General characteristics
- Type: Wooden model barge
- Length: 85 ft (26 m)
- Beam: 18.5 ft (5.6 m)
- Wayzata Bay Wreck
- U.S. National Register of Historic Places
- Coordinates: 44°58′06″N 93°30′57″W﻿ / ﻿44.9682°N 93.5158°W
- MPS: Wrecks and Submerged Cultural Resources of Lake Minnetonka, Minnesota (BC 9500 - AD 1965)
- NRHP reference No.: 16000386
- Added to NRHP: June 20, 2016
- Discovery date: 2011
- Site number: 21-HE-401

= Wayzata Bay Wreck =

Barge that sank in Lake Minnetonka, Minnesota

Wayzata Bay Wreck is a wooden barge that sank in Lake Minnetonka, Minnesota, in 1879. It is located in Wayzata Bay about 40 ft underwater. The wreck was listed on the National Register of Historic Places in 2016.

== History ==
The barge was built in 1876 and measured 85 ft long and 18.5 ft wide. It was owned by James J. Hill, founder of the Great Northern Railway. The barge was used to haul cordwood and lumber from the shores of Lake Minnetonka to rail terminals.

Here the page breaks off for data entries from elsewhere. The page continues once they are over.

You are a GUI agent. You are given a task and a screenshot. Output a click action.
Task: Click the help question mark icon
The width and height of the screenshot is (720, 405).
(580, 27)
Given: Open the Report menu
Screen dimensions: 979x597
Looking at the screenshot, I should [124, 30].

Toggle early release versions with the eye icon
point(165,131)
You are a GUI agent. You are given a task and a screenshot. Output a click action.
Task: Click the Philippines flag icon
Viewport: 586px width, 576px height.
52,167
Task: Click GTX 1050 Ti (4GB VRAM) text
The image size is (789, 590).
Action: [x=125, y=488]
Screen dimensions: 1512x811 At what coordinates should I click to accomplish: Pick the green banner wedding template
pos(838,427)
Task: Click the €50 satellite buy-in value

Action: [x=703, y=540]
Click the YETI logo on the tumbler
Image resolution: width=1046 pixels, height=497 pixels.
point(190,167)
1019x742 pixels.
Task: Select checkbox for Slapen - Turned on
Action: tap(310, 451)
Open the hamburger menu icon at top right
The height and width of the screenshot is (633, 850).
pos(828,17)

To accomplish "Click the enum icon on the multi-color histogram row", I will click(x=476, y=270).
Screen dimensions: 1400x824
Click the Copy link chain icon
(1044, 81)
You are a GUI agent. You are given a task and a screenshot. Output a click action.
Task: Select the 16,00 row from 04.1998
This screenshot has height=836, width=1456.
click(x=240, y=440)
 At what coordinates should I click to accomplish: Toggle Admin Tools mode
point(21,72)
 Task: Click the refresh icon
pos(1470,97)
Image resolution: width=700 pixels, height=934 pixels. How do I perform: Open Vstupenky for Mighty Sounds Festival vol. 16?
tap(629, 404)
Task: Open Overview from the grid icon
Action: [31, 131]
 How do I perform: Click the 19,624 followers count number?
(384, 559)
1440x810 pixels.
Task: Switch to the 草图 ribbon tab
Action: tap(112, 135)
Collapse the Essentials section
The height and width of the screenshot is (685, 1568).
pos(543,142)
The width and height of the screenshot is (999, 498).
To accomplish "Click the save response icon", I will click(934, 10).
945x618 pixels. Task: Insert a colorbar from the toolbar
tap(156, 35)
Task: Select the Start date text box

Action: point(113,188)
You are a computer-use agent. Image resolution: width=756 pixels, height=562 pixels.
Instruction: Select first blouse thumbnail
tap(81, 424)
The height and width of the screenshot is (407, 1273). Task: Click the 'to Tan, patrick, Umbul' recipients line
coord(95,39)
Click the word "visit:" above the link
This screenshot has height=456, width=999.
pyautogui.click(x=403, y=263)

On September 30, 1879, a storm struck the lake and the barge sank in Wayzata Bay. It was left on the lake bottom and never recovered.

"Monday night's storm was a lively on at Lake Minnetonka. A barge was sunk and a small steamer was capsized near Wayzata"
— The St. Paul Globe (October 1, 1879)

== Discovery ==
The wreck was found in 2011 by Maritime Heritage Minnesota during a survey of Lake Minnetonka. It lies about 40 ft below the surface, encased in silt. The cold freshwater and mud preserved the wooden hull, making it the best-preserved of three known model barge wrecks in the United States.

== Archaeological research and preservation ==
Maritime Heritage Minnesota documented the wreck using sonar and underwater photography. Divers recorded hull details and cargo remains. The site is protected under state law, and removal of artifacts is prohibited. The National Register listing helps preserve the wreck and supports historical research.

== Significance ==
The wreck is the oldest known shipwreck in Lake Minnetonka and the only complete model barge wreck in the United States. It was added to the National Register of Historic Places in 2016. The listing was funded by a Minnesota Historical and Cultural Heritage Grant.